Subsequently, TIDE was employed to evaluate immunotherapy’s potential clinical benefits in different IRGPI subcategories. A high level of TIDE indicates a greater likelihood of immune evasion, which implies that patients undergoing ICI therapy may experience poorer outcomes. However, our findings indicate that the low-risk subgroup displayed a greater TIDE score than the high-risk subgroup, contradicting their OS duration (Figure 5A). Moreover, the subgroup at a greater risk demonstrated a significant microsatellite instability (MSI) score and a substantial T cell exclusions. In contrast, the subgroup at a lower risk displayed a notable T cell dysfunction score. Therefore, the decreased MSI and reduced T-cell exclusion score in low-risk patients might contribute to favorable results. Subsequently, it was discovered that the IRGPI exhibited superior AUCs compared to TIDE and TIS (Figure S9). Therefore, we proposed that the prognostic significance of IRGPI was similar to that of the 18-gene T cell-inflamed signature (TIS) and TIDE for OS in both groups. Furthermore, we evaluated the prognostic importance of IRGPI within the urothelial carcinoma (UC) cohort subjected to treatment involving anti-PD-L1 therapy.23 Based on the findings in Figures 5B and C, it is evident that individuals classified as low-risk experienced more favorable OS results compared to those in the high-risk category.

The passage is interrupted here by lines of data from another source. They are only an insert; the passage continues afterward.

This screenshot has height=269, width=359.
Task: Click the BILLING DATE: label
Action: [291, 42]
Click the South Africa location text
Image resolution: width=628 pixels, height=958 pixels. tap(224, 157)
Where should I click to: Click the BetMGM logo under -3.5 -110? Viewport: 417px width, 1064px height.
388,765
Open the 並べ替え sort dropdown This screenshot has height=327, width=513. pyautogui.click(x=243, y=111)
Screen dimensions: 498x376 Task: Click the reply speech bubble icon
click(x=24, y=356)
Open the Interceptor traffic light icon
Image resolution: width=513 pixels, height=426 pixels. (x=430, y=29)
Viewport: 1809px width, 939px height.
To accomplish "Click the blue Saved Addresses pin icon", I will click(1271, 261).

Figure 5 The predictive significance of IRGPI in patients subjected to anti-PD-L1 therapy. (A) Assessment of TIDE, MSI, T-cell exclusion, and dysfunction scores in diverse IRGPI subcategories (Wilcoxon tests, *, P < 0.05; **, P < 0.01; ***, P < 0.001). (B) Kaplan-Meier survival analysis of the IRGPI subcategories in a urothelial carcinoma cohort. (C) Receiver Operating Characteristic (ROC) analysis of IRGPI for OS at 6, 12, and 18 months follow-up in a urothelial carcinoma cohort.

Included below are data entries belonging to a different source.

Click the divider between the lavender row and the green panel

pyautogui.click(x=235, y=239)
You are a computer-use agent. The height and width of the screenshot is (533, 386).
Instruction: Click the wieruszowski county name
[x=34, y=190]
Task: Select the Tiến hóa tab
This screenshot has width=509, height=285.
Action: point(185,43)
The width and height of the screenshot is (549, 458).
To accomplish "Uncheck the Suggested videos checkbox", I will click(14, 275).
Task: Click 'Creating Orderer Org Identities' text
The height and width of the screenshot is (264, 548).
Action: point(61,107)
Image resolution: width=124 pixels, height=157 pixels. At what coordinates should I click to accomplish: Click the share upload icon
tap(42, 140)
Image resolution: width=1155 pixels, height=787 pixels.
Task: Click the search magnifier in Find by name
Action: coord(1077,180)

The Function Role of IL11 in Lung Cancer Cells

Additionally, we also aim to investigate the biological roles of the IRGPI genes. In the TCGA cohort (Figure 6A and B), we utilize the random forest algorithm to compute the impact weights of the model genes. Interestingly, IL11 ranks the highest. Furthermore, the predictive models demonstrated the significance of IL11 expression in the prognosis of LUAD patients, with its highest coefficient score. Consequently, we initiated an investigation into the biological role of this in lung cancer cells H1299 and A549. We designed three different knockdown sequences and performed RT-PCR verification. Our subsequent experiments proved that IL11#1 had the highest efficiency (Figure 6C) among them. The proliferation and migration of lung cancer cells in CCK8, EdU, and wound-healing analysis (Figure 6D–H) were influenced by IL11. Subsequently, utilizing the GSEA examination, we discovered that IL11 played a role in influencing the cell cycle of individuals with LUAD (Figure 6I and J). Then, flow cytometry was conducted and revealed that the inhibition of IL11 can impede the progression of lung cancer cells into the G0/G1 phase (Figure 6K–L). Hence, we thought IL11 could be a promising target for treating LUAD.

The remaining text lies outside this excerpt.